En casa debo sacarme los lentes oscuros
que siempre llevo y mi madrecita siempre me observa demasiado -tanto que es
incómodo a veces-. Un día, luego de que esto empeoró y se extendió, llegué a
casa y me llevaron de un brazo al dermatólogo. Me miró la mujer y me
diagnosticó de inmediato, se acercó para verlo mejor y lo confirmó. Me dijo que
se producía por stress y, en menor medida, por mi trabajo (en particular por el
polvillo de libros viejos); me recetó tres medicamentos y que me pusiera lentes
que aislaran mis ojos de la exposición al polvillo. En el momento no supe bien
qué decirle a mi familia, no sabía si replicar lo que me había dicho la dermatóloga
tal cual u omitir la parte del stress.
¡Ey! ¿por qué omitiría
información? Yo considero mis labores diarias como trabajo –uno informal y precario-,
pero es un trabajo; mi madre y padre lo consideran un pasatiempo que me provee
dinero de vez en cuando, no voy a mencionar el escribir porque tengo opiniones
tan contradictorias que no sé qué pensar realmente. Yo comprendo que ese juicio
sobre mi trabajo es producto de la preocupación, pero les he oído cosas que me
aterran un poco. A principios de este año mi madrecita me dijo: “búscate una
pega de verdad”. Quizás el juicio no es tan pesado como la contradicción: mi
madrecita también trabaja en las mismas condiciones, en una labor precaria e
informal. Yo me pregunto ¿acaso es más válido trabajar en la casa en su caso
que en el mío? ¿el hecho de que ella gane más dinero que yo le permite
menospreciar mi trabajo? ¿acaso ser autodidacta invalida mi trabajo? (ella
tiene un título que avala lo que hace, aunque no directamente) ¿acaso dedicarse
a telas es un trabajo más valioso que dedicarse al papel?
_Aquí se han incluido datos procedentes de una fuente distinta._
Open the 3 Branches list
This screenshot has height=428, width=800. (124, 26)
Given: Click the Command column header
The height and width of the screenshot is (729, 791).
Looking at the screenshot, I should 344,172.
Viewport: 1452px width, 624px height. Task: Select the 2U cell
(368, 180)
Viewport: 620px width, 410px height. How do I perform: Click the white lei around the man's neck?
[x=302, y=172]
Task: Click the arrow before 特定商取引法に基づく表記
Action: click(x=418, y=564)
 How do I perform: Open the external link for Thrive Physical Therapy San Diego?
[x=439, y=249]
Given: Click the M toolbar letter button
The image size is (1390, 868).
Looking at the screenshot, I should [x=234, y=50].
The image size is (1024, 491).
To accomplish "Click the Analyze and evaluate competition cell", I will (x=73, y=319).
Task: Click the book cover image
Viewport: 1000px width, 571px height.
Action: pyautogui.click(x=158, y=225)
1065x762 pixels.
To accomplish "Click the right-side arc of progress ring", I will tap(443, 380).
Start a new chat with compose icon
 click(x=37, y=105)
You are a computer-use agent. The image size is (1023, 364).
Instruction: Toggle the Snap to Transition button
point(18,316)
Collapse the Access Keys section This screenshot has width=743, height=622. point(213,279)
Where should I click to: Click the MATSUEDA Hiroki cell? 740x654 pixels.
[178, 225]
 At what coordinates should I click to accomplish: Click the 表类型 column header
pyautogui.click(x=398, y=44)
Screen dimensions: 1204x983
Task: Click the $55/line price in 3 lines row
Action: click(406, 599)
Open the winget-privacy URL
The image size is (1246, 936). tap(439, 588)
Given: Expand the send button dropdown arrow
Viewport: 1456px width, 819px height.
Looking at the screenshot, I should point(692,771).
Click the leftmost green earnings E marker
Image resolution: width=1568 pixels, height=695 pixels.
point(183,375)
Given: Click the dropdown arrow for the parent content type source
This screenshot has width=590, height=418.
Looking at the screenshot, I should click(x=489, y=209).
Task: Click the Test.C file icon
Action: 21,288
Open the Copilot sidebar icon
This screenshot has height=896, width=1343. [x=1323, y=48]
No la entiendo en realidad,
pero ese razonamiento me encamina a mentir u omitir (y lo hago mucho cuando trato
con mi familia) porque me evito problemas, discusiones y que pongan una atención
indeseada sobre mí: esta vez decidí omitir la mención del stress… porque
padecer de consecuencias físicas a partir de algo mental, achacado a un trabajo
“de a mentiritas” y que ni siquiera me provee el dinero necesario para comprar
lo mínimo para sobrevivir es un CHISTE. En algún rato también me negué a creer
que fuera por stress, me mentí porque no deseaba aceptar que sí había sentido
rabia con un trabajo en particular, por lo tanto, que me había involucrado más
allá de lo acostumbrado y necesario, incluso de lo que yo considero sano. No me
había percatado hasta que fue demasiado tarde, claro, no es que uno escoja
padecer de algo físico a partir de algo psicosomático; lo que me produce
molestia e incomodidad es que esto es nuevo, algo nuevo con que lidiar, algo
nuevo que aprender y algo nuevo con lo que debo esperar convivir en el futuro.